Stated exercise
Write out the following records verbatim, keeping every line and character unchanged.

Given data
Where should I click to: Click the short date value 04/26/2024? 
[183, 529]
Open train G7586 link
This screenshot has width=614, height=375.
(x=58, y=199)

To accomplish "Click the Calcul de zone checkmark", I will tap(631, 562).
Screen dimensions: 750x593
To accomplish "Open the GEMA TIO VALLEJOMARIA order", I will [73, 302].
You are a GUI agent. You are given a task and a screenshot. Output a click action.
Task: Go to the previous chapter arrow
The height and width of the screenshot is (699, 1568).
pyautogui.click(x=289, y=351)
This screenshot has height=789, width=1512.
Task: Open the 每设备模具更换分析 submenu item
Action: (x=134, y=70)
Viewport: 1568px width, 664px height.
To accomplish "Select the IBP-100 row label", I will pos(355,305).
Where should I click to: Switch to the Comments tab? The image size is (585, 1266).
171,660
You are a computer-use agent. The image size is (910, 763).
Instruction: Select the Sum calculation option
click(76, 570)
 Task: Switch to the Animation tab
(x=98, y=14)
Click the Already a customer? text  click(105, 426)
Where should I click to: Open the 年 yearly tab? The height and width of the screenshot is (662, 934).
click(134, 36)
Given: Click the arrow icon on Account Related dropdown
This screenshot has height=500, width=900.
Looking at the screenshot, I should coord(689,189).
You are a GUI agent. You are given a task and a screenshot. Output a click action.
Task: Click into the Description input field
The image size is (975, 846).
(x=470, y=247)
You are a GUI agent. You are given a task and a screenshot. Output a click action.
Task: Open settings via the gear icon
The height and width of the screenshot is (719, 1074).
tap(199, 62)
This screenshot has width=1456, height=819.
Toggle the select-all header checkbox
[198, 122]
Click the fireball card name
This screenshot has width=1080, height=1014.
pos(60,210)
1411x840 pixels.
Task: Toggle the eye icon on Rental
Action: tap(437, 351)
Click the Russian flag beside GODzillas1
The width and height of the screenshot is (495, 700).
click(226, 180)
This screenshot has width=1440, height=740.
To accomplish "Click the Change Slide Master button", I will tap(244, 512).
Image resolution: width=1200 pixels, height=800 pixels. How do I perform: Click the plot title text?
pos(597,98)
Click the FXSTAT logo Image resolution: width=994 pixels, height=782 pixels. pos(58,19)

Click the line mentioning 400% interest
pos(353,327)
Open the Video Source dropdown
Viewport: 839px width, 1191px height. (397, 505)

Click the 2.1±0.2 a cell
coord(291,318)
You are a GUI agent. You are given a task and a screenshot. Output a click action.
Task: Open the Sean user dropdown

Response to this exercise
Where should I click to: Click the short date value 04/26/2024? 
[183, 529]
Open train G7586 link
This screenshot has width=614, height=375.
(x=58, y=199)

To accomplish "Click the Calcul de zone checkmark", I will tap(631, 562).
Screen dimensions: 750x593
To accomplish "Open the GEMA TIO VALLEJOMARIA order", I will [73, 302].
You are a GUI agent. You are given a task and a screenshot. Output a click action.
Task: Go to the previous chapter arrow
The height and width of the screenshot is (699, 1568).
pyautogui.click(x=289, y=351)
This screenshot has height=789, width=1512.
Task: Open the 每设备模具更换分析 submenu item
Action: (x=134, y=70)
Viewport: 1568px width, 664px height.
To accomplish "Select the IBP-100 row label", I will pos(355,305).
Where should I click to: Switch to the Comments tab? The image size is (585, 1266).
171,660
You are a computer-use agent. The image size is (910, 763).
Instruction: Select the Sum calculation option
click(76, 570)
 Task: Switch to the Animation tab
(x=98, y=14)
Click the Already a customer? text  click(105, 426)
Where should I click to: Open the 年 yearly tab? The height and width of the screenshot is (662, 934).
click(134, 36)
Given: Click the arrow icon on Account Related dropdown
This screenshot has height=500, width=900.
Looking at the screenshot, I should coord(689,189).
You are a GUI agent. You are given a task and a screenshot. Output a click action.
Task: Click into the Description input field
The image size is (975, 846).
(x=470, y=247)
You are a GUI agent. You are given a task and a screenshot. Output a click action.
Task: Open settings via the gear icon
The height and width of the screenshot is (719, 1074).
tap(199, 62)
This screenshot has width=1456, height=819.
Toggle the select-all header checkbox
[198, 122]
Click the fireball card name
This screenshot has width=1080, height=1014.
pos(60,210)
1411x840 pixels.
Task: Toggle the eye icon on Rental
Action: tap(437, 351)
Click the Russian flag beside GODzillas1
The width and height of the screenshot is (495, 700).
click(226, 180)
This screenshot has width=1440, height=740.
To accomplish "Click the Change Slide Master button", I will tap(244, 512).
Image resolution: width=1200 pixels, height=800 pixels. How do I perform: Click the plot title text?
pos(597,98)
Click the FXSTAT logo Image resolution: width=994 pixels, height=782 pixels. pos(58,19)

Click the line mentioning 400% interest
pos(353,327)
Open the Video Source dropdown
Viewport: 839px width, 1191px height. (397, 505)

Click the 2.1±0.2 a cell
coord(291,318)
You are a GUI agent. You are given a task and a screenshot. Output a click action.
Task: Open the Sean user dropdown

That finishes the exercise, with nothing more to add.